INPUT ROWS:
↓↓↓

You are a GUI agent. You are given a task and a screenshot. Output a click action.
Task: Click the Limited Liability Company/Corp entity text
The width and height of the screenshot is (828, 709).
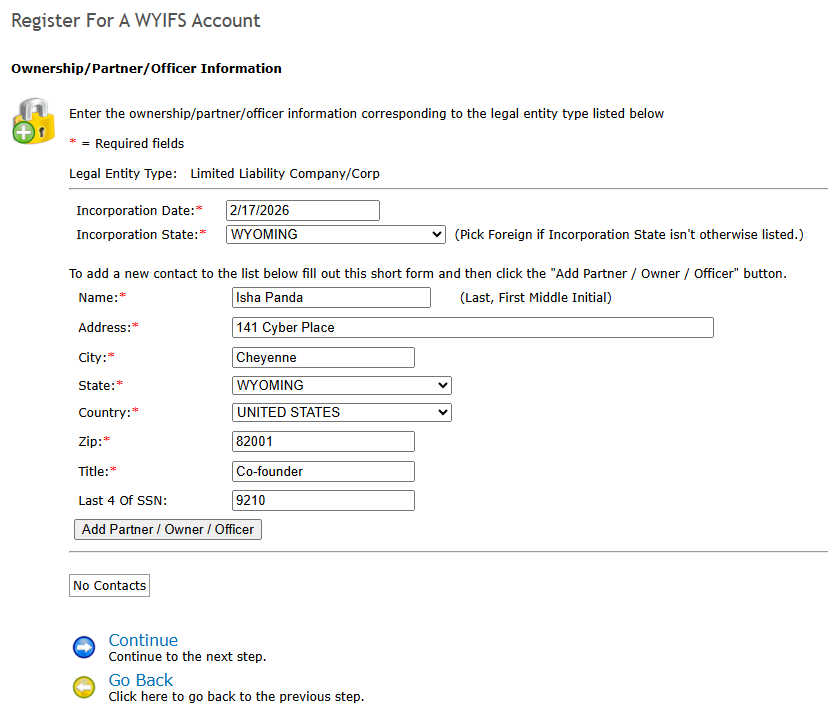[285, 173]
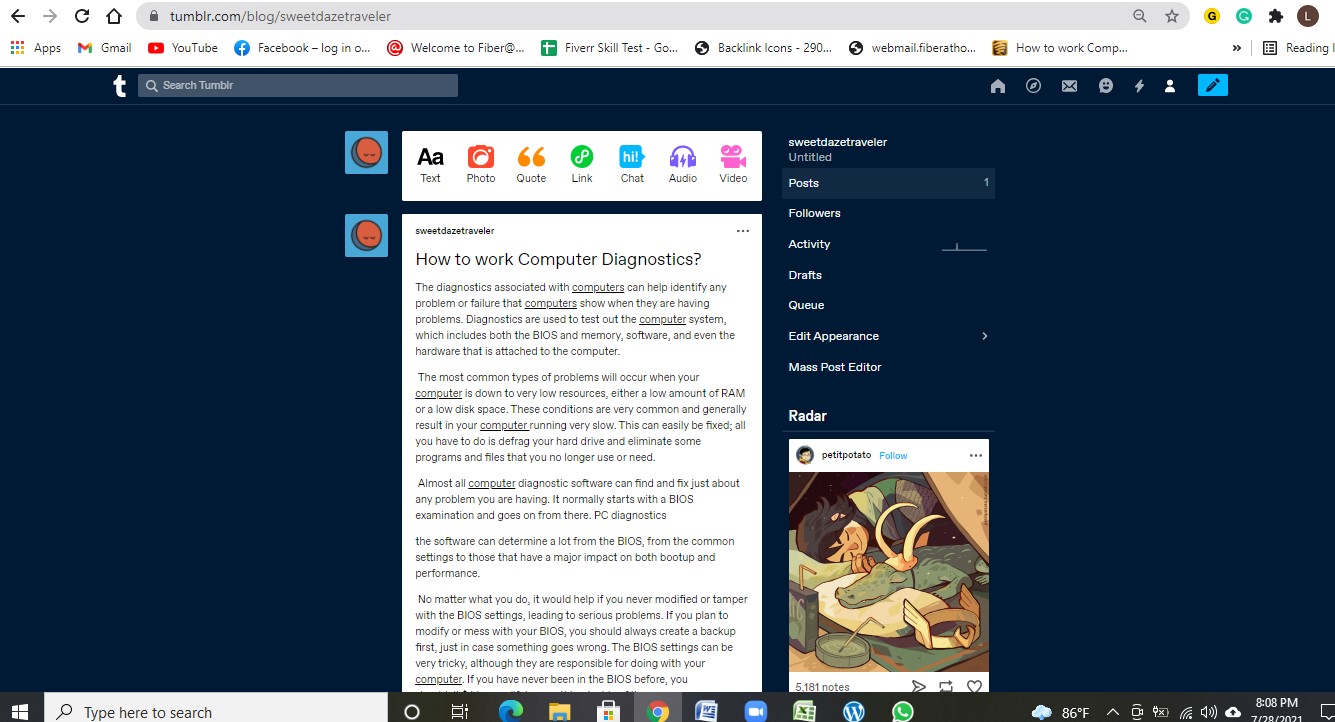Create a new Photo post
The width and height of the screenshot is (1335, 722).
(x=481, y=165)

↑↑↑
↓↓↓

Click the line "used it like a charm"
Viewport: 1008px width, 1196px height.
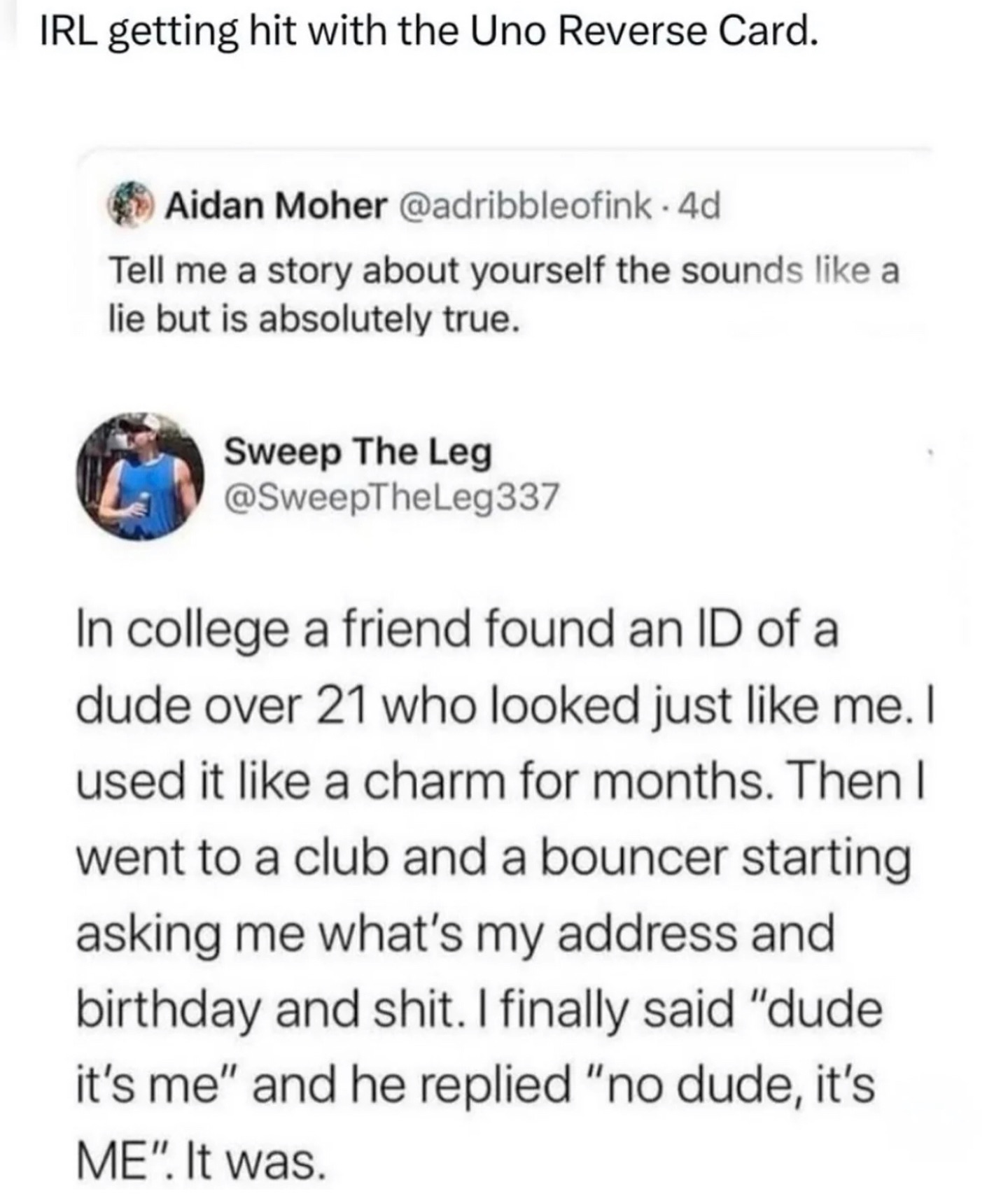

↑↑↑

EXERCISE GOAL: Please update the records from the line containing "You are a GUI" through the line containing "(x=481, y=165)" by replacing "click action" with "tap action", keeping everything else unchanged and leaving the pictures out.

TASK SOLUTION:
You are a GUI agent. You are given a task and a screenshot. Output a tap action.
Task: Click the Limited Liability Company/Corp entity text
The width and height of the screenshot is (828, 709).
[285, 173]
Create a new Photo post
The width and height of the screenshot is (1335, 722).
(x=481, y=165)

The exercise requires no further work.